* _Short task_: Copy out the material below word for word, everything from its first line down to the line containing "The width and", with both of those lines included.

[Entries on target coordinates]
---*---

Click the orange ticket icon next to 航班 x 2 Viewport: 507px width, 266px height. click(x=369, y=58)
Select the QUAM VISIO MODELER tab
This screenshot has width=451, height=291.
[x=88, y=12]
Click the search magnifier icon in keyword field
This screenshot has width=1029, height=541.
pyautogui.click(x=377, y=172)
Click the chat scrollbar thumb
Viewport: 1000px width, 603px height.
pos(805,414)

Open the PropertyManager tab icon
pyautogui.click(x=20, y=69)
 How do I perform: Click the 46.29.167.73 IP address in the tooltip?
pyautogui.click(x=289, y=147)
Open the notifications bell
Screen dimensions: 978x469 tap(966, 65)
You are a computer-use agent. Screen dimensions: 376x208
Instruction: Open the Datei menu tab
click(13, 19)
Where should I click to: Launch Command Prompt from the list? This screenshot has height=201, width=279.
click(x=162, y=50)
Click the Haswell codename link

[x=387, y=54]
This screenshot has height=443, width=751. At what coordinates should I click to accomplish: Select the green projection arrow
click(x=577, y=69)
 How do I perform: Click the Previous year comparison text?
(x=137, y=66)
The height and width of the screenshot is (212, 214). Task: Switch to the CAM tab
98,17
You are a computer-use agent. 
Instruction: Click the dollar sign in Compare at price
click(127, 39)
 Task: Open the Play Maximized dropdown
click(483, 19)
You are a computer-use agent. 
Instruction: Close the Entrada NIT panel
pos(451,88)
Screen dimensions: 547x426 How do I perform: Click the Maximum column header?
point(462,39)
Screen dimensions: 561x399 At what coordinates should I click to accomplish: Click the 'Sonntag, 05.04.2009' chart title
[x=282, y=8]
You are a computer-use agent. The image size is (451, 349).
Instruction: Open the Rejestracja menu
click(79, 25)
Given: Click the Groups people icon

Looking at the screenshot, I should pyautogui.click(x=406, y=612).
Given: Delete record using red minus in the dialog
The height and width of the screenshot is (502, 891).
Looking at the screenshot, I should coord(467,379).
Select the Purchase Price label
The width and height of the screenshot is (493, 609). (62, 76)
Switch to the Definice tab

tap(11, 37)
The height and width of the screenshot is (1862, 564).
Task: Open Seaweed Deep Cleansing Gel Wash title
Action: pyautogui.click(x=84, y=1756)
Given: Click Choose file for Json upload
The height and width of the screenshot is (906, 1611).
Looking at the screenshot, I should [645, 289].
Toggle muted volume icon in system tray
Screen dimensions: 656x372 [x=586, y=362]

---*---

* _Correct result_:
Click the orange ticket icon next to 航班 x 2 Viewport: 507px width, 266px height. click(x=369, y=58)
Select the QUAM VISIO MODELER tab
This screenshot has width=451, height=291.
[x=88, y=12]
Click the search magnifier icon in keyword field
This screenshot has width=1029, height=541.
pyautogui.click(x=377, y=172)
Click the chat scrollbar thumb
Viewport: 1000px width, 603px height.
pos(805,414)

Open the PropertyManager tab icon
pyautogui.click(x=20, y=69)
 How do I perform: Click the 46.29.167.73 IP address in the tooltip?
pyautogui.click(x=289, y=147)
Open the notifications bell
Screen dimensions: 978x469 tap(966, 65)
You are a computer-use agent. Screen dimensions: 376x208
Instruction: Open the Datei menu tab
click(13, 19)
Where should I click to: Launch Command Prompt from the list? This screenshot has height=201, width=279.
click(x=162, y=50)
Click the Haswell codename link

[x=387, y=54]
This screenshot has height=443, width=751. At what coordinates should I click to accomplish: Select the green projection arrow
click(x=577, y=69)
 How do I perform: Click the Previous year comparison text?
(x=137, y=66)
The height and width of the screenshot is (212, 214). Task: Switch to the CAM tab
98,17
You are a computer-use agent. 
Instruction: Click the dollar sign in Compare at price
click(127, 39)
 Task: Open the Play Maximized dropdown
click(483, 19)
You are a computer-use agent. 
Instruction: Close the Entrada NIT panel
pos(451,88)
Screen dimensions: 547x426 How do I perform: Click the Maximum column header?
point(462,39)
Screen dimensions: 561x399 At what coordinates should I click to accomplish: Click the 'Sonntag, 05.04.2009' chart title
[x=282, y=8]
You are a computer-use agent. The image size is (451, 349).
Instruction: Open the Rejestracja menu
click(79, 25)
Given: Click the Groups people icon

Looking at the screenshot, I should pyautogui.click(x=406, y=612).
Given: Delete record using red minus in the dialog
The height and width of the screenshot is (502, 891).
Looking at the screenshot, I should coord(467,379).
Select the Purchase Price label
The width and height of the screenshot is (493, 609). (62, 76)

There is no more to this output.